(Dataset entries)
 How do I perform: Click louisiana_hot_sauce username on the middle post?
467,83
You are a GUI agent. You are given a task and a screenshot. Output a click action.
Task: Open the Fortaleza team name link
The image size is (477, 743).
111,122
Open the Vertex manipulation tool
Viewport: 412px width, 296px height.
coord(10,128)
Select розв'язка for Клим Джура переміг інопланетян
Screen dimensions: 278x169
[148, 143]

(What is required)
Restate word for word each line of the data from the one with "Task: Open the Fortaleza team name link" to the last, keeping both ends.

(Solution below)
Task: Open the Fortaleza team name link
The image size is (477, 743).
111,122
Open the Vertex manipulation tool
Viewport: 412px width, 296px height.
coord(10,128)
Select розв'язка for Клим Джура переміг інопланетян
Screen dimensions: 278x169
[148, 143]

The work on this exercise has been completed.